In S. v. Moore, 84 N.C. 724, this Court says: "The State has no right to appeal in a case like this. Its right of appeal in a criminal action is not derived from the common law or any statute of this State, but has obtained under the sanction of the courts by a long practice, and has been recognized in but four cases, to wit, where judgment has been given for the defendant upon a special verdict; (1090) upon a demurrer; a motion to quash; and arrest of judgment."

By this time it became apparent that the courts, acting upon the quominus and ac etiam principle, had enlarged their jurisdiction of State appeals to the verge of public safety, and hence section 1237 of the Code was passed, not as an enabling but as a restrictive statute. This section provides that "an appeal to the Supreme Court may be taken by the State in the following cases, and no other: Where judgment has been given for the defendant (1) upon a special verdict, (2) upon a demurrer, (3) upon a motion to quash, (4) upon arrest of judgment." The statute is emphatic and unequivocal, and yet we are now asked to add another case, that is, where in our opinion, a general verdict of not guilty is equivalent to quashing. If we can do this in one case, why can we not do so in all cases where the erroneous instructions upon the trial appear to us equivalent to any one of the above cases? Can we not thus reach every erroneous instruction upon a question of law? In the recent cases of S. v. R. R., ante., 1073 the facts were practically undisputed; there was a verdict of guilty in the criminal court, and the judgment of the Superior Court was equivalent to sustaining a plea to the jurisdiction. Were we wrong in refusing to entertain the State's appeal? If this Court was right then, it seems to us we must dismiss the present appeal.
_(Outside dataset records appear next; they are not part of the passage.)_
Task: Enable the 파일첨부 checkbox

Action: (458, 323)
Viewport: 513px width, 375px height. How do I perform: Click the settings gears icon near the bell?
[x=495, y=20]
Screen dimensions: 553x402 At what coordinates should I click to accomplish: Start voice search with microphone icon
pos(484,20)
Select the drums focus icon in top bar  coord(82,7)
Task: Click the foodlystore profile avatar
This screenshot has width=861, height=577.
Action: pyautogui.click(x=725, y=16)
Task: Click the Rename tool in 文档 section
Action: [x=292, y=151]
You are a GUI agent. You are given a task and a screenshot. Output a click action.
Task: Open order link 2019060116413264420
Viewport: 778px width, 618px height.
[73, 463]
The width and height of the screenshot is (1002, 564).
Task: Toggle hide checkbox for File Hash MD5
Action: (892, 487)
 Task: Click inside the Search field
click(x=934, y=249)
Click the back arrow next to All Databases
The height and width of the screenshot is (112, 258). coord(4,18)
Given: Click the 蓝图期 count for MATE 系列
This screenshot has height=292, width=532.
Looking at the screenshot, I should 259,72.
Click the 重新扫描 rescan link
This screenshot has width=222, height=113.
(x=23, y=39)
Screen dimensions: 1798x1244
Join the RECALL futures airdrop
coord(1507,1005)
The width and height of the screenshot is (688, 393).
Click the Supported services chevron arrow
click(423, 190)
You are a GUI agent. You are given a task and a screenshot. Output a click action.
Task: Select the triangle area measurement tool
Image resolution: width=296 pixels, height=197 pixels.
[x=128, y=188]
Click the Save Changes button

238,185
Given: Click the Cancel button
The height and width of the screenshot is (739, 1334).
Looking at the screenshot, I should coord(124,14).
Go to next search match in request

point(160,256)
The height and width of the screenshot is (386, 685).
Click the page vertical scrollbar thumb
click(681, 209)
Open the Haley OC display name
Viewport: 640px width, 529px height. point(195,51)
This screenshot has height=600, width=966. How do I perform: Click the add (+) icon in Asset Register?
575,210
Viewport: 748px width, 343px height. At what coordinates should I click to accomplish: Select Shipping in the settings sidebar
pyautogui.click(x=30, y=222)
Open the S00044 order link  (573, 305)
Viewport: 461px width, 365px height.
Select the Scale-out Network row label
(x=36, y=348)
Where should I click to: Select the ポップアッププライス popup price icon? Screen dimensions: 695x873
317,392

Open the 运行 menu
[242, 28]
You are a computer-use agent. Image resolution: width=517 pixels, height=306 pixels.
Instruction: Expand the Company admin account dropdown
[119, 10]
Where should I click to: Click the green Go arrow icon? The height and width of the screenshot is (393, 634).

In conclusion, we can do no better than quote the concluding words of Justice Ashe in delivering the opinion of a unanimous Court in S. v.McGimsey, 80 N.C. 377, 383, as follows: "We think the ancient rule of the common law has been sufficiently relaxed by our predecessors and we are unwilling to move a step further in the direction of discretion. . . . In coming to this conclusion, we are aware that (1091) its effect may possibly be to turn loose a bad man upon society, but it is better in the administration of the law that there should be an occasional instance of violence even to the sense of public justice, than that a principle should be established which, in times of civil commotion that may occur in the history of every country, would serve as an engine of oppression in the hands of corrupt time-servers and irresponsible judges to crush the liberties of the citizen."